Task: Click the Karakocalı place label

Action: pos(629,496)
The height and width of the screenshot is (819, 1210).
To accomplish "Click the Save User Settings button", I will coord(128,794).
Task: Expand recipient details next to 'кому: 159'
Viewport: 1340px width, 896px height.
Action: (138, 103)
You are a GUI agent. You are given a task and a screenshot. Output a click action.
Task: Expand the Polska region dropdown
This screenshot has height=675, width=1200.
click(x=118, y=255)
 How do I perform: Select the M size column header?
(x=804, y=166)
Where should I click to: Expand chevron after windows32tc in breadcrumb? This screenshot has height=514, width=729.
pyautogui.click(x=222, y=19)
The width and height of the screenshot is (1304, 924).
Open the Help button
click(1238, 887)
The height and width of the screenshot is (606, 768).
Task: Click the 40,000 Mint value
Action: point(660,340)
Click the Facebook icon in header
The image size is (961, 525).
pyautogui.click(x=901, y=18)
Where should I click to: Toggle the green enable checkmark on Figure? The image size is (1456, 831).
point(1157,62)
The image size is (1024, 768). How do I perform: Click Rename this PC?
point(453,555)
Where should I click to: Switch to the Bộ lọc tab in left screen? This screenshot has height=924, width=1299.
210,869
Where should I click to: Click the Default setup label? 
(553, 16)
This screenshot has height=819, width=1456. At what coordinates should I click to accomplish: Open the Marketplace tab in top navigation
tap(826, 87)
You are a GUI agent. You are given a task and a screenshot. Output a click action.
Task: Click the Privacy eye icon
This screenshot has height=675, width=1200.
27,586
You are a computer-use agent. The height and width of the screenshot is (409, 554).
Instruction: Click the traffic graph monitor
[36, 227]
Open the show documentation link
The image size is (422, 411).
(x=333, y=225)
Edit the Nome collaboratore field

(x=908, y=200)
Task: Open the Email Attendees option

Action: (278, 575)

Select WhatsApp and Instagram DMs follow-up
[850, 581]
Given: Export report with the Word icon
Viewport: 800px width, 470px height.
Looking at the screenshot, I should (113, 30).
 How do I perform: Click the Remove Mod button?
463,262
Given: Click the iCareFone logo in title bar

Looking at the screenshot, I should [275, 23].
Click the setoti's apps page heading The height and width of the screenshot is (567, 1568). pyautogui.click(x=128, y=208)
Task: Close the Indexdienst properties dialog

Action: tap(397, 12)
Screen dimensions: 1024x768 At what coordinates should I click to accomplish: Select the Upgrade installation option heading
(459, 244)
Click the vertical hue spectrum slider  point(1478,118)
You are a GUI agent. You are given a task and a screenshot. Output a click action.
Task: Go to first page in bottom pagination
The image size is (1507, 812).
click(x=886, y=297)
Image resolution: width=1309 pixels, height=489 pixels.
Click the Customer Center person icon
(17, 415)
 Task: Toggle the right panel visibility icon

### GIVEN EXERCISE
Arrange the material above as a numbered list, leaving out every blank line.

### ANSWER TO THE PROBLEM
1. Task: Click the Karakocalı place label
2. Action: pos(629,496)
3. The height and width of the screenshot is (819, 1210).
4. To accomplish "Click the Save User Settings button", I will coord(128,794).
5. Task: Expand recipient details next to 'кому: 159'
6. Viewport: 1340px width, 896px height.
7. Action: (138, 103)
8. You are a GUI agent. You are given a task and a screenshot. Output a click action.
9. Task: Expand the Polska region dropdown
10. This screenshot has height=675, width=1200.
11. click(x=118, y=255)
12.  How do I perform: Select the M size column header?
13. (x=804, y=166)
14. Where should I click to: Expand chevron after windows32tc in breadcrumb? This screenshot has height=514, width=729.
15. pyautogui.click(x=222, y=19)
16. The width and height of the screenshot is (1304, 924).
17. Open the Help button
18. click(1238, 887)
19. The height and width of the screenshot is (606, 768).
20. Task: Click the 40,000 Mint value
21. Action: point(660,340)
22. Click the Facebook icon in header
23. The image size is (961, 525).
24. pyautogui.click(x=901, y=18)
25. Where should I click to: Toggle the green enable checkmark on Figure? The image size is (1456, 831).
26. point(1157,62)
27. The image size is (1024, 768). How do I perform: Click Rename this PC?
28. point(453,555)
29. Where should I click to: Switch to the Bộ lọc tab in left screen? This screenshot has height=924, width=1299.
30. 210,869
31. Where should I click to: Click the Default setup label? 
32. (553, 16)
33. This screenshot has height=819, width=1456. At what coordinates should I click to accomplish: Open the Marketplace tab in top navigation
34. tap(826, 87)
35. You are a GUI agent. You are given a task and a screenshot. Output a click action.
36. Task: Click the Privacy eye icon
37. This screenshot has height=675, width=1200.
38. 27,586
39. You are a computer-use agent. The height and width of the screenshot is (409, 554).
40. Instruction: Click the traffic graph monitor
41. [36, 227]
42. Open the show documentation link
43. The image size is (422, 411).
44. (x=333, y=225)
45. Edit the Nome collaboratore field
46. (x=908, y=200)
47. Task: Open the Email Attendees option
48. Action: (278, 575)
49. Select WhatsApp and Instagram DMs follow-up
50. [850, 581]
51. Given: Export report with the Word icon
52. Viewport: 800px width, 470px height.
53. Looking at the screenshot, I should (113, 30).
54.  How do I perform: Click the Remove Mod button?
55. 463,262
56. Given: Click the iCareFone logo in title bar
57. Looking at the screenshot, I should [275, 23].
58. Click the setoti's apps page heading The height and width of the screenshot is (567, 1568). pyautogui.click(x=128, y=208)
59. Task: Close the Indexdienst properties dialog
60. Action: tap(397, 12)
61. Screen dimensions: 1024x768 At what coordinates should I click to accomplish: Select the Upgrade installation option heading
62. (459, 244)
63. Click the vertical hue spectrum slider  point(1478,118)
64. You are a GUI agent. You are given a task and a screenshot. Output a click action.
65. Task: Go to first page in bottom pagination
66. The image size is (1507, 812).
67. click(x=886, y=297)
68. Image resolution: width=1309 pixels, height=489 pixels.
69. Click the Customer Center person icon
70. (17, 415)
71.  Task: Toggle the right panel visibility icon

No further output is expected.